Coming together to face this rising wave of hate requires both communities to commit to a level of honest introspection. Leaders from both groups must address any problems stemming from their own community that result in hatred toward the other side. Now is as good a time as any to seek common ground. This doesn’t mean overlooking areas of profound disagreement, as sweeping such issues under the rug will simply exacerbate whatever negative effects they may have on future relations. Rather, both communities must work to decide which issues can be momentarily put aside, so that we may come together.
Those issues are not going away, and terms like Zionism and Islamophobia still represent wedge issues that are unlikely to be neatly resolved in the near future. But a conversation between Muslims and Jews can still be had without either side compromising on their principals. This must be the broader goal.
Both the Canadian Jewish and Muslim communities are faith-based and share a religious outlook that’s constantly being negotiated within secular contexts throughout the Western world. This is a baseline of common experience that can be explored, in order to establish a deeper sense of empathy and understanding between the two communities. Issues related to education, religious leadership, advocacy and even security – something that has become a real priority for many minority communities in North America – could benefit greatly from cross-communal exchange and pollination.
Several community organizers have already begun this process. Leaders on both sides have started a conversation about what more can be done to bring Muslims and Jews closer together. Next week, leading figures in both communities will discuss this question publicly in Toronto, in the hopes of sparking a positive long-term relationship.

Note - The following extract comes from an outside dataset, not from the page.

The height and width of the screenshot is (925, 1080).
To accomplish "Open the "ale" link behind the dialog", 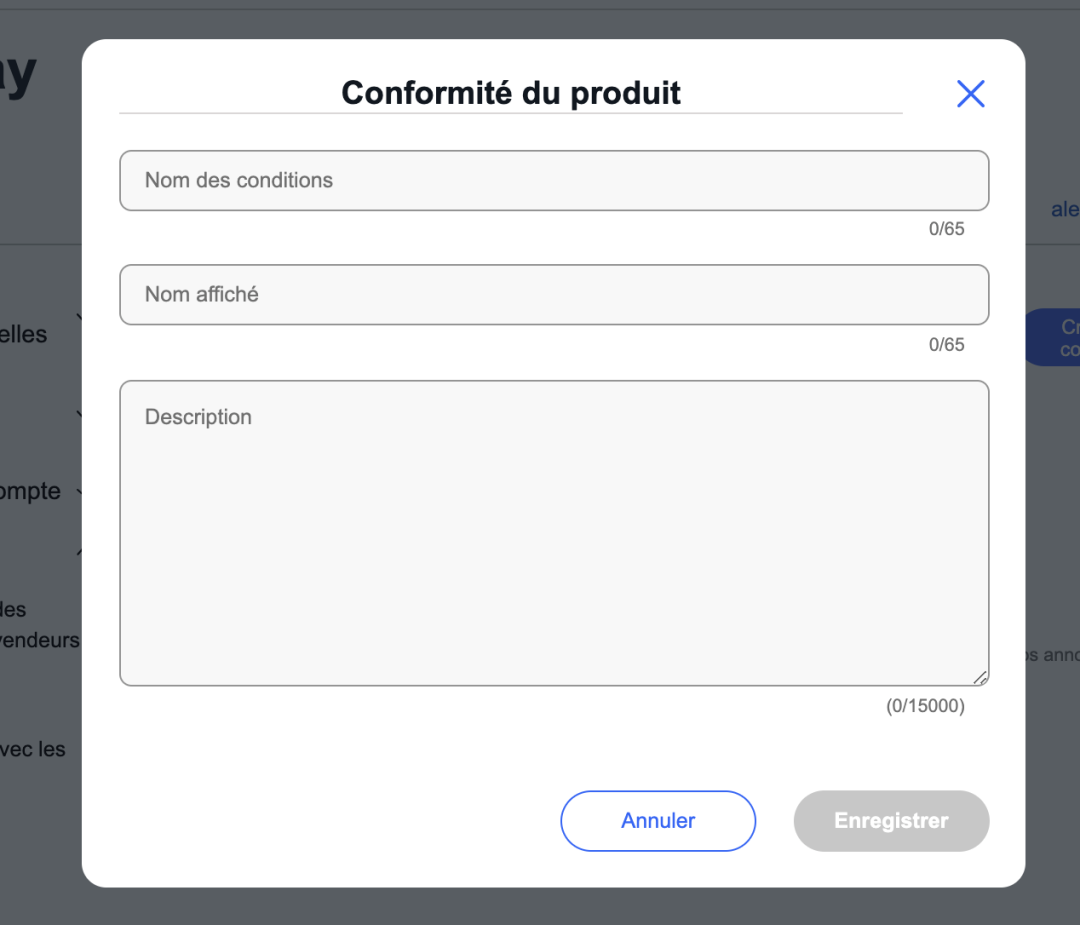I will tap(1064, 210).
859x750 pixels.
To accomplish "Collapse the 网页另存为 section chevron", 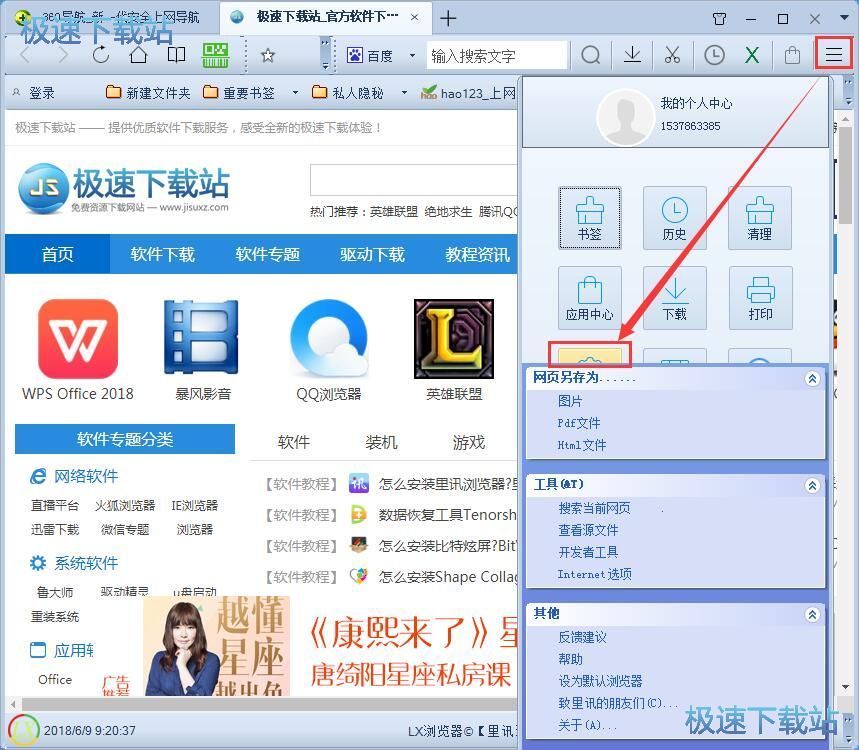I will tap(812, 378).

There is little, if anything, to be gained – for either Muslims or Jews – by trying to sabotage the other side in bad faith. There are serious cases of political disagreement, and members of both communities will find each other on opposite sides when the chips fall on some important issues. But there is also much more to be gained through dignified and honest co-operation. It shouldn’t take the troubling rise of neo-fascist populism across the Western world to force both sides toward mutual support, but here we are.